Reading text -
The arrival of two dragsters from America – Mooneyes and Dos Palmas, reflecting the drag race tradition of naming rather than numbering cars – will be an anniversary focus, but they are not the only vehicles crossing the Atlantic.

Fuel Altereds – rather like Can-Am cars in circuit racing – enjoyed a brief 1960s flowering before the mainstream moved on but are nowadays a popular and revered staple of the historic racing scene. A rematch between two latter-day FAs, powered by supercharged, nitromethane-burning V8s, will be a Dragstalgia highlight as Randy Bradford’s Fiat Topolino-bodied machine from America takes on Britain’s Nick Davies and his Austin Bantam, Havoc. Bradford last competed at Santa Pod in 2016. In 2017, Davies shipped Havoc to the USA and beat the Americans at their own game, bringing home the season trophy.

Required tasks -
1/ Translate the sentence "Bradford last competed at Santa Pod in 2016." from the drag racing text into Spanish.
2/ In the records below, copy out the lines from the one holding "Where should I click to: Select Apple" through the one holding "should pyautogui.click(x=573, y=184).", inclusive, with nothing changed.

[Word and element location records]
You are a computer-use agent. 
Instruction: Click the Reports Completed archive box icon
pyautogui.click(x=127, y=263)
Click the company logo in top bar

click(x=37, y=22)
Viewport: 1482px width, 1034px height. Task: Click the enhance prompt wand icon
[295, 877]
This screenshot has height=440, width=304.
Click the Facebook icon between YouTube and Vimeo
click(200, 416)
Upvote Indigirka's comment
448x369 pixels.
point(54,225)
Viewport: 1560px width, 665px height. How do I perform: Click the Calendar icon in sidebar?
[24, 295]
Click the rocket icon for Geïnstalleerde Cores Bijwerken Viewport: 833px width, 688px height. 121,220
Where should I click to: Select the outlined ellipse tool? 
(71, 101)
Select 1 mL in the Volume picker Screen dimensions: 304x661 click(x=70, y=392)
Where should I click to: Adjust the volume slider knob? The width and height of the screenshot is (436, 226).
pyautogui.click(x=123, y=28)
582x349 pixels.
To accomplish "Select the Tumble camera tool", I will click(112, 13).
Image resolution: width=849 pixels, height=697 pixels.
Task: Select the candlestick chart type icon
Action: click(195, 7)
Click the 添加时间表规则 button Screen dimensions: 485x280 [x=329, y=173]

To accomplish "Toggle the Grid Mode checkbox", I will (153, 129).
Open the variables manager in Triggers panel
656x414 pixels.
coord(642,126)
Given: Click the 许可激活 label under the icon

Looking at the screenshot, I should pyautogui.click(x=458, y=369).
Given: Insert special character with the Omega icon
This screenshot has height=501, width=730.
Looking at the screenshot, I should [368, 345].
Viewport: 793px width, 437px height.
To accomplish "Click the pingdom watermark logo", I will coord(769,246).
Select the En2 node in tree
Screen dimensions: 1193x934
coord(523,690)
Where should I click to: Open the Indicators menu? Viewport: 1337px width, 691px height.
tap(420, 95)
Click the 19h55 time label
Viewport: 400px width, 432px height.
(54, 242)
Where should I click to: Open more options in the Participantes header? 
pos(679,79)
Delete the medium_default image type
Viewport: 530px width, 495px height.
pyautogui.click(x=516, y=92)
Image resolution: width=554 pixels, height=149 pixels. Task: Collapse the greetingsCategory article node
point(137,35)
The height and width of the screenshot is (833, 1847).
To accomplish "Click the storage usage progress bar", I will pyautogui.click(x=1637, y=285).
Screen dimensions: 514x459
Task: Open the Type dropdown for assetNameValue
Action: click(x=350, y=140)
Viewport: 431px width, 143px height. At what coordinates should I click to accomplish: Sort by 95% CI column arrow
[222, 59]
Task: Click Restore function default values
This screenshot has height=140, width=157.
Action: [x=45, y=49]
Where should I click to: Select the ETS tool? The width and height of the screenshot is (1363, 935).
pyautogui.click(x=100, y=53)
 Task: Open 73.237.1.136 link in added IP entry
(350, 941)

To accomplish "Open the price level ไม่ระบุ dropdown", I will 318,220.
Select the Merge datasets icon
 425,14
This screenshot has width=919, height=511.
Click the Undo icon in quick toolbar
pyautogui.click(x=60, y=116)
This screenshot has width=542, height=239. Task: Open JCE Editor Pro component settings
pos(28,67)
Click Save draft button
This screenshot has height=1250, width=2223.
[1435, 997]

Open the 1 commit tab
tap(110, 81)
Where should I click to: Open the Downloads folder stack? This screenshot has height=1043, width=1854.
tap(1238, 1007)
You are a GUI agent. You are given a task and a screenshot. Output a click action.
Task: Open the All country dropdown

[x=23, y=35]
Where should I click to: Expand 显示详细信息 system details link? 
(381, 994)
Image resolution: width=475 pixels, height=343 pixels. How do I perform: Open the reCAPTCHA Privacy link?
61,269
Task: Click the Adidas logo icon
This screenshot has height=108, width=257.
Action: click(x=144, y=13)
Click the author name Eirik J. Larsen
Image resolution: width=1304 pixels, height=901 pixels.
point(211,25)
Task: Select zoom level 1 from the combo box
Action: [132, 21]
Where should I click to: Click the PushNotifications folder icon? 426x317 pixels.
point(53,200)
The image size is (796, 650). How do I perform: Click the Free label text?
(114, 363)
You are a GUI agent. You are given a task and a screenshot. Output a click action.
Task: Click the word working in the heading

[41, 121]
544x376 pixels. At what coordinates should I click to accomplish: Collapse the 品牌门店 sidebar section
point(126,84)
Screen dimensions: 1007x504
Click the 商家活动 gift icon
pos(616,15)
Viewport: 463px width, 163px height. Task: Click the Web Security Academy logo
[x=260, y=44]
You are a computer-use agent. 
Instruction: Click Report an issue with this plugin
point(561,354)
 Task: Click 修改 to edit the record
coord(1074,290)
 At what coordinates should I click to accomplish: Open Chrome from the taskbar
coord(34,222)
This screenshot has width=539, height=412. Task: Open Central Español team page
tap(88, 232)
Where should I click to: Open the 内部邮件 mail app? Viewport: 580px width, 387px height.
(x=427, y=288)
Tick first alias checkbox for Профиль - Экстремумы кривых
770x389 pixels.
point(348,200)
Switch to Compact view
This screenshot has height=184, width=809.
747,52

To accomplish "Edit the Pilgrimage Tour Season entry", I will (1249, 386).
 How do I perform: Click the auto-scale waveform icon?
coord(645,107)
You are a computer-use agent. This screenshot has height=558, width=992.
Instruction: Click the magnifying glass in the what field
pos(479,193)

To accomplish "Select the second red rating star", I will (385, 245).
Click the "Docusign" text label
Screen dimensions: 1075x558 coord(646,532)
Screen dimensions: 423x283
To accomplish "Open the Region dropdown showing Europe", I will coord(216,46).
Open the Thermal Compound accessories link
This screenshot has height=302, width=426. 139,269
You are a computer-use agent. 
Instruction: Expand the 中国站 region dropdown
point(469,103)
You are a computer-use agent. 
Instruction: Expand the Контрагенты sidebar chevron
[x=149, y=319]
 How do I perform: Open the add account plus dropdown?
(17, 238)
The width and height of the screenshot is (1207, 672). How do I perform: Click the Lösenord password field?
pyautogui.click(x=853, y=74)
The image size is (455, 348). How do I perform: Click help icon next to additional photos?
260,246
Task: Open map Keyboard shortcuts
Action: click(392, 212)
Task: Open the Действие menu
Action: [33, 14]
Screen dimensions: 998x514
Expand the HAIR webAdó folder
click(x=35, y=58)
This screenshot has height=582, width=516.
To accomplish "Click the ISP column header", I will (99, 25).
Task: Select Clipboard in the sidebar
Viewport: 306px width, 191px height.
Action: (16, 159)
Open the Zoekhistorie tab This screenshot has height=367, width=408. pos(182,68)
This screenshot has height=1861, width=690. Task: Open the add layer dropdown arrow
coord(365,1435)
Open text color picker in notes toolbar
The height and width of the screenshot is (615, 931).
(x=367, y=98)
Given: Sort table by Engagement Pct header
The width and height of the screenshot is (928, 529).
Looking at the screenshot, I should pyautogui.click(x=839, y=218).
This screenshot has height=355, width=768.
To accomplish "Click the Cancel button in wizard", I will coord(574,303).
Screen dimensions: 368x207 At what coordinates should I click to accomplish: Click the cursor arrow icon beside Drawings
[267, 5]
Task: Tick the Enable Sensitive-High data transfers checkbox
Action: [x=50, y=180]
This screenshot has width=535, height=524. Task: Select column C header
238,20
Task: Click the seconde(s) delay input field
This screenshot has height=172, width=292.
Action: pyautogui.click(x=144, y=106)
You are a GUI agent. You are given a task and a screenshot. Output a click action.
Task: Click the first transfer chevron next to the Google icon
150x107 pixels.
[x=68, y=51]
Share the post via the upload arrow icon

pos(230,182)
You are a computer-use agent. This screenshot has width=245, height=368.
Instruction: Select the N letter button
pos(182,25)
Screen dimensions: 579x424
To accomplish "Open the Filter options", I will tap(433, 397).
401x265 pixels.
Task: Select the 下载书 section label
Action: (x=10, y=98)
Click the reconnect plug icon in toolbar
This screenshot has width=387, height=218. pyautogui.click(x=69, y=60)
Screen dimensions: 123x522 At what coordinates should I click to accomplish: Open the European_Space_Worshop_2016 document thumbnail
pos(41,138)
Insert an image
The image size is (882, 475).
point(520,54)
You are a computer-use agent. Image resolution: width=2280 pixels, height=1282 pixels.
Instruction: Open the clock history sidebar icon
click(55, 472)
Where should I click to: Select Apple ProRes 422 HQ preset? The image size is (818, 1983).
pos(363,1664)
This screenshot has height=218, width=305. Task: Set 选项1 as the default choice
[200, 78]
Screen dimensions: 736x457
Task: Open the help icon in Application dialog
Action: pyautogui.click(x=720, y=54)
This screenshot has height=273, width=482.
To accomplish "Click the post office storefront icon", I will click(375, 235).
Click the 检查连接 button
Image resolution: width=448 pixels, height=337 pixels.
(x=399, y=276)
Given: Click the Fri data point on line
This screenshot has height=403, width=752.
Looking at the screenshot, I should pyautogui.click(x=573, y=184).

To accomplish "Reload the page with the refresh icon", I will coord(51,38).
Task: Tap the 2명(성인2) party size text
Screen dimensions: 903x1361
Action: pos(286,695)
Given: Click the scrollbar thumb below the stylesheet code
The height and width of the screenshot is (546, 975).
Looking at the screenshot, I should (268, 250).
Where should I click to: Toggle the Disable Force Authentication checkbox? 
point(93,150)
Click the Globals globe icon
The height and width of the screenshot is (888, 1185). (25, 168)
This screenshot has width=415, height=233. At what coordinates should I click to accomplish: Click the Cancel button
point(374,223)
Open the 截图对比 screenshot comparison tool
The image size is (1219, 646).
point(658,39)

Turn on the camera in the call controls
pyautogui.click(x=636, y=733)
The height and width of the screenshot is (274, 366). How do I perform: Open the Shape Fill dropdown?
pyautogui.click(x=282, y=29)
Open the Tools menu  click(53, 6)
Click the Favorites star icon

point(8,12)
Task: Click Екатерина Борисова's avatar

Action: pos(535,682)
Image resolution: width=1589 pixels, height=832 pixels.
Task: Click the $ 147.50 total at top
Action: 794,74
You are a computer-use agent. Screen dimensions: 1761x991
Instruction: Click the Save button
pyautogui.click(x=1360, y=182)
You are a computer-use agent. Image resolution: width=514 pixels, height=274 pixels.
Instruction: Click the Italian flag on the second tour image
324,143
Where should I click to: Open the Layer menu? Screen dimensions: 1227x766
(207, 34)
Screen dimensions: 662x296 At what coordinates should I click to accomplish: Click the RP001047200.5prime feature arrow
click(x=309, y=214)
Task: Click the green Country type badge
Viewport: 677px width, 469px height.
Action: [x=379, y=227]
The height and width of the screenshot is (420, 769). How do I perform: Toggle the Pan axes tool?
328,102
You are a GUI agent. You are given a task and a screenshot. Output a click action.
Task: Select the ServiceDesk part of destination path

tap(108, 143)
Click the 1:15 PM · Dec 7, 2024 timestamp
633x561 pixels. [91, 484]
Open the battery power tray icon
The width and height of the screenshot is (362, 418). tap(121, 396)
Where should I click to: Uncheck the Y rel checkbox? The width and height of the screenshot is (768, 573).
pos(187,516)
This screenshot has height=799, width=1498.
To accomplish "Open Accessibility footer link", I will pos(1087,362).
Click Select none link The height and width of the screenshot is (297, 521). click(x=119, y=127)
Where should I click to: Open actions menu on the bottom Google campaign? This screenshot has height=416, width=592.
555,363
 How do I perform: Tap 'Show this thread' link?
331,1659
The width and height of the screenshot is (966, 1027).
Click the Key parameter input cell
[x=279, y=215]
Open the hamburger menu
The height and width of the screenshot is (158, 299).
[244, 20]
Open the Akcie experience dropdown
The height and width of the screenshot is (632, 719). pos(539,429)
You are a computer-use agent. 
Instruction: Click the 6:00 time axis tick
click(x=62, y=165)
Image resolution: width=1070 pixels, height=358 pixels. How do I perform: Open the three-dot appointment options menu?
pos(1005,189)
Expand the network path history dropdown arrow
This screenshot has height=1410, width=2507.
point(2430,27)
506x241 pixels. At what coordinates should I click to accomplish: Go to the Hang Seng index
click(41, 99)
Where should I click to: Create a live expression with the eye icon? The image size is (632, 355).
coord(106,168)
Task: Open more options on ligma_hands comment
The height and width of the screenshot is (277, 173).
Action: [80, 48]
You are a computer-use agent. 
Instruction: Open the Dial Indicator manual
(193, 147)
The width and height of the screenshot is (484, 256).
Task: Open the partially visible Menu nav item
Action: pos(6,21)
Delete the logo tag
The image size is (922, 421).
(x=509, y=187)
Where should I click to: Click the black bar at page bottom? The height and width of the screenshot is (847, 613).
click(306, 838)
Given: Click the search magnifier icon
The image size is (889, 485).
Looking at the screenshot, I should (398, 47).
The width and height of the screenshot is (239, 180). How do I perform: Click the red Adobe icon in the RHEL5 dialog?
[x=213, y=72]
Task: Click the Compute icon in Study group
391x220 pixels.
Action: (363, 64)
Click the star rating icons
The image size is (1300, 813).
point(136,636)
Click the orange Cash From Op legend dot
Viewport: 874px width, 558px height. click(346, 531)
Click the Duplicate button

The solutions -
1/ Bradford compitió por última vez en Santa Pod en 2016.

2/
Where should I click to: Select Apple ProRes 422 HQ preset? The image size is (818, 1983).
pos(363,1664)
This screenshot has height=218, width=305. Task: Set 选项1 as the default choice
[200, 78]
Screen dimensions: 736x457
Task: Open the help icon in Application dialog
Action: pyautogui.click(x=720, y=54)
This screenshot has height=273, width=482.
To accomplish "Click the post office storefront icon", I will click(375, 235).
Click the 检查连接 button
Image resolution: width=448 pixels, height=337 pixels.
(x=399, y=276)
Given: Click the Fri data point on line
This screenshot has height=403, width=752.
Looking at the screenshot, I should pyautogui.click(x=573, y=184).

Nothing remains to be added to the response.